Sprints build momentum and momentum is critical to our success.
Everything goes into a system
Start every intiative with a defined team, defined scope, defined timelines, defined assumptions and defined success metrics. The primary tool for this is the project brief and the project management system. We must create visibility and prioritization that lives beyond our headspace or the whiteboard in our office.
- Use project briefs for every initiative that define the scope, team, timeline, and success metrics.
- Leverage a project management system to prioritize initiatives and set weekly sprints.
Alignment and optimization require systems. Systems require documentation. Start with the end in mind.
Operate using a Minimal Viable Product (MVP approach). An MVP is a small investment that delivers data and learning back to the team. If the website is identified as the problem, can a new landing page delivered this week be sufficient to test assumptions instead of launching into a 3 month undefined project?
Following Pareto’s Principle, work to find 20% solutions that deliver 80% of the value. Do it over and over again. This iterative learning process yields exponentially quicker and better innovation.
Make it the responsibility of every person in the organization to interrupt the process if the outcome is in question (see Andon Cord). Part our job as a marketing team is to open up visibility on what we are doing and deliver data in real time (or close to it) so that everyone can have healthy, robust discussions and make appropriate decisions.
Kill the idea of “perfect.”
Look for the shortest path from idea to execution. In our environment, there is no perfect. Markets are continually in flux. Technology rapidly changes. Communication channels shift. Competitive environments and user behavior change. A perfect solution today is no longer preferable tomorrow.
Don’t focus on perfect; focus on solving the problem in the simplest way possible.

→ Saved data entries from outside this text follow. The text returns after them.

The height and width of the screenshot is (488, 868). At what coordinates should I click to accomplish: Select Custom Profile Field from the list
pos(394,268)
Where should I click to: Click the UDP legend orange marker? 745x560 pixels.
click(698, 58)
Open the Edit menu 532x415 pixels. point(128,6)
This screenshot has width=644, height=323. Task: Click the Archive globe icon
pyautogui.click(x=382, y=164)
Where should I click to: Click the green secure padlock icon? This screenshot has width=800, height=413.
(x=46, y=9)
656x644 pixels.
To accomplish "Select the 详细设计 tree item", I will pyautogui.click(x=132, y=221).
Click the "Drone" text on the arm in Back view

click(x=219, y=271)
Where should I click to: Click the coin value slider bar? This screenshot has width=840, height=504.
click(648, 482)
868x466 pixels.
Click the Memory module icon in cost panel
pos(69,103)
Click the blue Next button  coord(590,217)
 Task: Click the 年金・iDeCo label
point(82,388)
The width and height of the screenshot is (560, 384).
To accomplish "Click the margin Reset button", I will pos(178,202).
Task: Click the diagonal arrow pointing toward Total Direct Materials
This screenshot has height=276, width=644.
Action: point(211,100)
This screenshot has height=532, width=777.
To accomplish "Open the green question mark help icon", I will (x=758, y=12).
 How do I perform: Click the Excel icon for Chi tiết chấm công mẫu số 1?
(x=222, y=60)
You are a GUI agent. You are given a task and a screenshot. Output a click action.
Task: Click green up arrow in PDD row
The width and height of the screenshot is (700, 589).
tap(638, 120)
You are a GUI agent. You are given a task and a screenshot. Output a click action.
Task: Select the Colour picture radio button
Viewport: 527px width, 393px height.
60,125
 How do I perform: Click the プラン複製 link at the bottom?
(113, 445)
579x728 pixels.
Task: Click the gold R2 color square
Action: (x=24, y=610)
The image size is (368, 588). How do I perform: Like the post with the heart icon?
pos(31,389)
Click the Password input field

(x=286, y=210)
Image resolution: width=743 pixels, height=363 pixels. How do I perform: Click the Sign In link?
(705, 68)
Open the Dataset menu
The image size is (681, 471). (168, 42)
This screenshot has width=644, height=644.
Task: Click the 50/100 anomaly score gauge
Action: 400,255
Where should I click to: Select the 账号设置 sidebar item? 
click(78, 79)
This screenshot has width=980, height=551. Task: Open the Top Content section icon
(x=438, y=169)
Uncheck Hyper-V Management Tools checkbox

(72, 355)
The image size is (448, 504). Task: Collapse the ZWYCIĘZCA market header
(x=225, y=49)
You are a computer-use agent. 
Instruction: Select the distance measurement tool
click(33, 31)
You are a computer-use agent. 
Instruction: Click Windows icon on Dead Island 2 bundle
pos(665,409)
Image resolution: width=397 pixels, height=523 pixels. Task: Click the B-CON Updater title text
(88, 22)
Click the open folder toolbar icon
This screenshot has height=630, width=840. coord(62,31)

The longer we spend on perfecting a creative deliverable, the longer it takes to validate whether our concept will work at all.
Good/early is preferable to great/on-time or perfect/late.
Let’s redefine GREAT.
Great marketing provides the highest return to our bottom line. Ideally, marketing would be hitting it’s mark when:
- The organization has great positioning - identifying the right audience that gets the most value from the product offering so that you can charge more than the normal supply/demand pricing curve.
- The intended target audience matches up with types of leads showing up in the sales cycle
- A robust customer journey map is tracked and optimizations are being used to compress the sales cycle
- Campaign costs are tracked and a system is in place that works to reduce Customer Acquisition Cost (CAC) and/or accelerate sales growth
- Customer engagement teams and product teams are working together to increase Customer Lifetime Value (CLV)
- Key Performance Indicators (KPIs) are delivered to the team in real time. This information enables the team to make quality decisions on how to steer the organization to profitable growth and success.